So, what now? I was wondering. Was I supposed to just go on with my life? The answer was yes. As brutal as it seemed to me, I had to get my life back to normal. I had grieved for almost two months and now was the time to get back on my feet. But being on the other side of the planet didn’t help. I had to push myself for everything. To get out of bed, to shower, to cook, to get out of house. I was missing my family, my friends. It was extremely easy to give in to grief and low self-esteem. Here is the trap. That moment where you give in. But I said no. I was still grieving but I picked myself up and started to socialize and work again. Life seemed simpler. Something had shifted. My brain was usually focusing on how I looked, what people would think, practical things and how to optimize my day. Now I was simply living. No questioning. I was at peace. The storm had passed. I was getting less and less angry about silly things that don’t actually matter. A deep sense of connection with my environment and people arose. I wasn’t feeling scattered anymore. Instead I was centred and aware.
I was thinking about my mother every day. Especially at night.
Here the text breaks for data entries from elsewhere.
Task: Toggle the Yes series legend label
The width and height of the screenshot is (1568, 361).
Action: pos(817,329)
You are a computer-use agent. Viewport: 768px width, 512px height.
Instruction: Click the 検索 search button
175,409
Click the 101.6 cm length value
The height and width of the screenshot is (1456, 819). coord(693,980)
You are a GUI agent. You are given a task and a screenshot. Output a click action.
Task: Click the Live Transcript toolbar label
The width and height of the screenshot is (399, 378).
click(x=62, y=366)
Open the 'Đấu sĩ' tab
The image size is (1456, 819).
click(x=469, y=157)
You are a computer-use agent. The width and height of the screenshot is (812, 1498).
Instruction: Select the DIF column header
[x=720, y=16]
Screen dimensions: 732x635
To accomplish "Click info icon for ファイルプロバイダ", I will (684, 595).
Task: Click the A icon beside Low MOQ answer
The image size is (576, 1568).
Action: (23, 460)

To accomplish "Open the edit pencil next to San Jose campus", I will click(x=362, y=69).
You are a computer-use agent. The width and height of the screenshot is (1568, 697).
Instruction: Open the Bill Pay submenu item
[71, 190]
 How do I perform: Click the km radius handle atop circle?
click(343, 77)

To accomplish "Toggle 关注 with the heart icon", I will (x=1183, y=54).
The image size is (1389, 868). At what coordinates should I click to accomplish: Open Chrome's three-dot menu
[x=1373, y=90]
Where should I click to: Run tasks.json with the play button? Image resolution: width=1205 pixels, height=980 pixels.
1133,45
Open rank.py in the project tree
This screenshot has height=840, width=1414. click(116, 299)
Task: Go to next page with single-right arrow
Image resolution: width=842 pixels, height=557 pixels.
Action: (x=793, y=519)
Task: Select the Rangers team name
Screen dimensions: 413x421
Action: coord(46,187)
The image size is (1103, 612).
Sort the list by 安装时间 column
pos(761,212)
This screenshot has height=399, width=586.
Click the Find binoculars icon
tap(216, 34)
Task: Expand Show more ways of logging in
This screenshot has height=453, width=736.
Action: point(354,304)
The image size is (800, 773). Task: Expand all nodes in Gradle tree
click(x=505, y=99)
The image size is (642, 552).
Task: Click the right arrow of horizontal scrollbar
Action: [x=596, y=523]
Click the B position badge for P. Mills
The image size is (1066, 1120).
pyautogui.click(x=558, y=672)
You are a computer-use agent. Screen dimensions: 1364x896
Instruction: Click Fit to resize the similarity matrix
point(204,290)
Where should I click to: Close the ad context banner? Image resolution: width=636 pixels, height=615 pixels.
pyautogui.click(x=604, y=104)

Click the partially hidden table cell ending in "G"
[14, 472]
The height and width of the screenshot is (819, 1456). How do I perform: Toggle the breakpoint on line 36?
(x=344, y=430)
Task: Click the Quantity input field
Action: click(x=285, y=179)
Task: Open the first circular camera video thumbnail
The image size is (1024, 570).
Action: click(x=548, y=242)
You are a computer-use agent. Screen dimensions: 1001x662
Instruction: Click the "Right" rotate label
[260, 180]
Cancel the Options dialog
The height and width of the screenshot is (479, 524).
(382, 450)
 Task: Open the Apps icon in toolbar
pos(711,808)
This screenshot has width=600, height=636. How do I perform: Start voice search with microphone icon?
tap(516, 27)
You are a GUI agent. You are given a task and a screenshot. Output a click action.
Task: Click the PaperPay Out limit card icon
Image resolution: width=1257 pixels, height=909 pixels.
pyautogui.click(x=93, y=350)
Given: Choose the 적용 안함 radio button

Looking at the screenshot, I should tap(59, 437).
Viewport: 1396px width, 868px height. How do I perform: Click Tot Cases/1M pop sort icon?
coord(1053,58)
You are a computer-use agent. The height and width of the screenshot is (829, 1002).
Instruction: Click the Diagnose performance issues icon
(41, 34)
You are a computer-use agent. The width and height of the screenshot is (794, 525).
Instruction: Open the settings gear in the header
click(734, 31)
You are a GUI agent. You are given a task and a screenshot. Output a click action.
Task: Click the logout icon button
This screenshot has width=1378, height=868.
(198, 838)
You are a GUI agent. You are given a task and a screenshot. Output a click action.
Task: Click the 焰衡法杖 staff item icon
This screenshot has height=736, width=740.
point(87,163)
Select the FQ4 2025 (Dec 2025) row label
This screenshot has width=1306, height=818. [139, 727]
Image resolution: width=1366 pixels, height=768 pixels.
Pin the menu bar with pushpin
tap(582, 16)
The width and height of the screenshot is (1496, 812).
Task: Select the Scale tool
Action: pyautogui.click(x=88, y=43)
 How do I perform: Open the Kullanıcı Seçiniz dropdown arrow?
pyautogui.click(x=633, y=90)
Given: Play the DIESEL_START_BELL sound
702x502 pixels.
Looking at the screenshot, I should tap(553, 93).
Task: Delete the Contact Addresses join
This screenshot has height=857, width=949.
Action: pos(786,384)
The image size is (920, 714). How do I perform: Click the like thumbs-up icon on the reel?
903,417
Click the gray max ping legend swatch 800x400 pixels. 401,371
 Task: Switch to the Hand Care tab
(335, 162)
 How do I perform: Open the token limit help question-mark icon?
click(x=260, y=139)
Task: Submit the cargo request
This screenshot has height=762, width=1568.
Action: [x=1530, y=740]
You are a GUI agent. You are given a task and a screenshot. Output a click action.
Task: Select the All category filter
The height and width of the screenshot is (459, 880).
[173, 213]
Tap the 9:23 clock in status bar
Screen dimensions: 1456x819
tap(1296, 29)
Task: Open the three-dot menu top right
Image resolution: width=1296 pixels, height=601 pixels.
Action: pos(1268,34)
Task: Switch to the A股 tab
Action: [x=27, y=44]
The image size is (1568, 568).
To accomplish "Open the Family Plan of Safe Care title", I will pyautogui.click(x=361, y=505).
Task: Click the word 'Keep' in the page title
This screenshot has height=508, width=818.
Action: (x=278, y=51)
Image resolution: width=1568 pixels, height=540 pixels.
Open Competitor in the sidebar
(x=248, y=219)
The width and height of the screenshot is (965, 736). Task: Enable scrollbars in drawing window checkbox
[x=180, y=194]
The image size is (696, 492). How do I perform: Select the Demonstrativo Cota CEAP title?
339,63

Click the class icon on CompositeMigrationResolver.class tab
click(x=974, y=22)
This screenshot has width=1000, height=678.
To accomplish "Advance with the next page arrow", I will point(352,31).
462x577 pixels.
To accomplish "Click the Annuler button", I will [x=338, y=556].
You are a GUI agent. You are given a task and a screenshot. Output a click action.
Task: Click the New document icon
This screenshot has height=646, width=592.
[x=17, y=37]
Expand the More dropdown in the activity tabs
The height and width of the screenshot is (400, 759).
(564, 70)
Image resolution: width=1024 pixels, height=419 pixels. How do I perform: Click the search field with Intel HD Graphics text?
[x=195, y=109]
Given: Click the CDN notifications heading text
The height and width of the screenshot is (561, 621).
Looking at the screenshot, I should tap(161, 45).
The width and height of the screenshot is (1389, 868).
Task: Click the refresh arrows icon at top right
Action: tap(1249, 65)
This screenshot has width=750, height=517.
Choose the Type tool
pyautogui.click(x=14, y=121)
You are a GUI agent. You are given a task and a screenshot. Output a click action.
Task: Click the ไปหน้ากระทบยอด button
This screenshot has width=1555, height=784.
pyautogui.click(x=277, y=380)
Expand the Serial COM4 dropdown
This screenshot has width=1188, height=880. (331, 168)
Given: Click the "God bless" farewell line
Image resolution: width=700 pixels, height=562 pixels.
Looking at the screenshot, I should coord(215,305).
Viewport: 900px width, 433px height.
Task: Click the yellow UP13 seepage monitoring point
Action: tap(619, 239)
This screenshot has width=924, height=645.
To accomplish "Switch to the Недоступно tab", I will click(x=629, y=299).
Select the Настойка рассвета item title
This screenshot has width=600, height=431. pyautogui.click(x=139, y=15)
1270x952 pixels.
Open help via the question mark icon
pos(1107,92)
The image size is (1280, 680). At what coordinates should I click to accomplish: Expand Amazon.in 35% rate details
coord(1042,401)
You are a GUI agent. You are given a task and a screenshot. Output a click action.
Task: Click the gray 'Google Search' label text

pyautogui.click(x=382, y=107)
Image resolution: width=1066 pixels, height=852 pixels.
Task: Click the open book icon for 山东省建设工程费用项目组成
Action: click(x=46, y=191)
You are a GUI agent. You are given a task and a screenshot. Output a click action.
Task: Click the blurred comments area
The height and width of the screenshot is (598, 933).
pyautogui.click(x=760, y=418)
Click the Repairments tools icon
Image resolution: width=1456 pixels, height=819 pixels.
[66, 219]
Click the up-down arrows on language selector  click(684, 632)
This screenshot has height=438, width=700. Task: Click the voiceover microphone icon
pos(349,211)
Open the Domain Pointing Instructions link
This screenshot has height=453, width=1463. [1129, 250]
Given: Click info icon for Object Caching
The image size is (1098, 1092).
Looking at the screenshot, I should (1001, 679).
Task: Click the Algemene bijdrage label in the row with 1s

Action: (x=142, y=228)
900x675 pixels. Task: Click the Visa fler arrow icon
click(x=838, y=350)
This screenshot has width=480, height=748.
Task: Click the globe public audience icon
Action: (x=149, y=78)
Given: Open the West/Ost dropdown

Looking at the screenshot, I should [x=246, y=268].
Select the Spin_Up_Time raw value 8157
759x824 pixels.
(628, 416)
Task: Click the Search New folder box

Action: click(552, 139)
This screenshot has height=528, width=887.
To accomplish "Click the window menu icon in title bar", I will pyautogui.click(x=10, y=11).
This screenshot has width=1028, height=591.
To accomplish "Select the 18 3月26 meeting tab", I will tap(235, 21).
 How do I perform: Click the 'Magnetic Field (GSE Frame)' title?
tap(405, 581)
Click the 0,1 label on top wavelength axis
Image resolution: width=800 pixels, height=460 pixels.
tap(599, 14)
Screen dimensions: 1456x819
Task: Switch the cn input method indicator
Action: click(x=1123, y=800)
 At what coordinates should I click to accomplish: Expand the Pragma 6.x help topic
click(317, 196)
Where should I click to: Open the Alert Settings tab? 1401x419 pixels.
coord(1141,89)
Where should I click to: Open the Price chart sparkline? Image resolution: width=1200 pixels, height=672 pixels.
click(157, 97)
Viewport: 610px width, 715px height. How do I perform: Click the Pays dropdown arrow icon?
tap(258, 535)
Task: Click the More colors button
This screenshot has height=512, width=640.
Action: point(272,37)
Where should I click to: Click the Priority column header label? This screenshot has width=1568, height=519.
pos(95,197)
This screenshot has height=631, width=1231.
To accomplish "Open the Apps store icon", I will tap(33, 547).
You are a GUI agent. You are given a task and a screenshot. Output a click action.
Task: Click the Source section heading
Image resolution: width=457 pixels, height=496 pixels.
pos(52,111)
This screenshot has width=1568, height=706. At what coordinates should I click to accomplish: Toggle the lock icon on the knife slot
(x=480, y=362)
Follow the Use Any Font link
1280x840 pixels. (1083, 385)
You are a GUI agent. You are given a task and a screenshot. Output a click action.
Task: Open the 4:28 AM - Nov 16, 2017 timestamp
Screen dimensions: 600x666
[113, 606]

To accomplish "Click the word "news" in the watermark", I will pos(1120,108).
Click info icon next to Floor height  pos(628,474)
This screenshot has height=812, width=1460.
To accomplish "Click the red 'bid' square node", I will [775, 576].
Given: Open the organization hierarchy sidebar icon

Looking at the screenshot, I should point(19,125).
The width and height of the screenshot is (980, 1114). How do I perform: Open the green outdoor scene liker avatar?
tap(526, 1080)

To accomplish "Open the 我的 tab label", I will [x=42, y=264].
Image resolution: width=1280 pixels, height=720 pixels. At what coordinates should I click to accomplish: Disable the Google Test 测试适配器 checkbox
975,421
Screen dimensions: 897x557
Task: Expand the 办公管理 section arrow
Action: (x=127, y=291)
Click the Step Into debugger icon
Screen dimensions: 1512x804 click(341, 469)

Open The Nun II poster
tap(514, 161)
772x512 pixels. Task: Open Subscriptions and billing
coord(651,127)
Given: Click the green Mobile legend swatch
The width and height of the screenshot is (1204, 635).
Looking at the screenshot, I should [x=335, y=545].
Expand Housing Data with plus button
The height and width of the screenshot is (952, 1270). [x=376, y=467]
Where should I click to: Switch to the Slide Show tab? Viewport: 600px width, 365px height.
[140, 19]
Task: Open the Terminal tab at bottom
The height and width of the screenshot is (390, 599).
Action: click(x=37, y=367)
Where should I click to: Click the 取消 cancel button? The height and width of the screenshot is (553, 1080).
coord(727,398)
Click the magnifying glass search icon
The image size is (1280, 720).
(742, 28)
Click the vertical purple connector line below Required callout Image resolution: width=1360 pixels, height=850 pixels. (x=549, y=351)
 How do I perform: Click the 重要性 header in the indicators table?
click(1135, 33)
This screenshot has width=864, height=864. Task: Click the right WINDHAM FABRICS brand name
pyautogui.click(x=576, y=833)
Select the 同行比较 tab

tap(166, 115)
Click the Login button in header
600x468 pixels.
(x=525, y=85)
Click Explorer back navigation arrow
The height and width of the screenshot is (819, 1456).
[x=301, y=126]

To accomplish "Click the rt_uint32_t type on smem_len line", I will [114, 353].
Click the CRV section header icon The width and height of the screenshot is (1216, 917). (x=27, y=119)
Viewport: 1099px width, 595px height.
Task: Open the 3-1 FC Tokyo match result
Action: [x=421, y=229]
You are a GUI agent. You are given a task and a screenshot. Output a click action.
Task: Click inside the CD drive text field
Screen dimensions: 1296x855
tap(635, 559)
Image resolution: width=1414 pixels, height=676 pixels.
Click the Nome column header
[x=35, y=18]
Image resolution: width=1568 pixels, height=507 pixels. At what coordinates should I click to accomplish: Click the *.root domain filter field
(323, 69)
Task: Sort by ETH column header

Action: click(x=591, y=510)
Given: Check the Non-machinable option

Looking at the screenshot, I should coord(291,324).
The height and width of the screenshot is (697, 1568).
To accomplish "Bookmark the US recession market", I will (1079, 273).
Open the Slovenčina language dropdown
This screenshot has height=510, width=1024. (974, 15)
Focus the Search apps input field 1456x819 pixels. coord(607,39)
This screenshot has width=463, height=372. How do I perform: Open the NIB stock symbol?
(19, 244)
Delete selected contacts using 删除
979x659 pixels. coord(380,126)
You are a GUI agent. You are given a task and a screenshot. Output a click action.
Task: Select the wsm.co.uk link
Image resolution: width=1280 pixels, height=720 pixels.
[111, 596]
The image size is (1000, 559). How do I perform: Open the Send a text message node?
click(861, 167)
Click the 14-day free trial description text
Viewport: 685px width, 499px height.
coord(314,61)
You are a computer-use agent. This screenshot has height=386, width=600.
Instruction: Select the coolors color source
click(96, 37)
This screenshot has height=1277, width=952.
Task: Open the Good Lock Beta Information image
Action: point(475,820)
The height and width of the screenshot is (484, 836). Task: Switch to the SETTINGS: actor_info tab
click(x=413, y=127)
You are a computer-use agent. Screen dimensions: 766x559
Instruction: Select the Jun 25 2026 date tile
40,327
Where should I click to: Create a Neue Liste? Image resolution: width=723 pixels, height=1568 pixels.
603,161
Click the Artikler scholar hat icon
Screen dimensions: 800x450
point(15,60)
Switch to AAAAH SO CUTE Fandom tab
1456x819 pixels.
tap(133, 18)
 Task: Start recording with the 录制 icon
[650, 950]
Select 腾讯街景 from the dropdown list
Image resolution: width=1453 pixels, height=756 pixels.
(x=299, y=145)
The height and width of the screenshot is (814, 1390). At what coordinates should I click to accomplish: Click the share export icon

I would talk to her and pretend I could hear her reply back to me, looking over me. Surprisingly, the stream of tears never ran dry. Crying was a relief. The amount of pain was tremendous and I had to get it out. I’m still working on it these days. I guess a life time isn’t enough to mourn a lost loved one. The pain softens a bit with time. It snuggles into a deep place within only to come back to the surface from time to time. That’s it. Time doesn’t heal wounds, it just helps forget about them for a while.
There’s moments where I feel my mother as if she was living through me and I’m her host. I guess we are our parents after all. It feels good though. She’s there and will always be with me, in me.
So, I live. I try to make her proud. I do my best and I know that I have to aim for the best and not settle for less. I must to live fully and unapologetically. Dare, act, try, fail, start again, do what makes you happy. What’s the point of living if we don’t enjoy it. Now I understand differently the phrase “Life is short”. Live (fully) before you die. Death taught me how to live truly.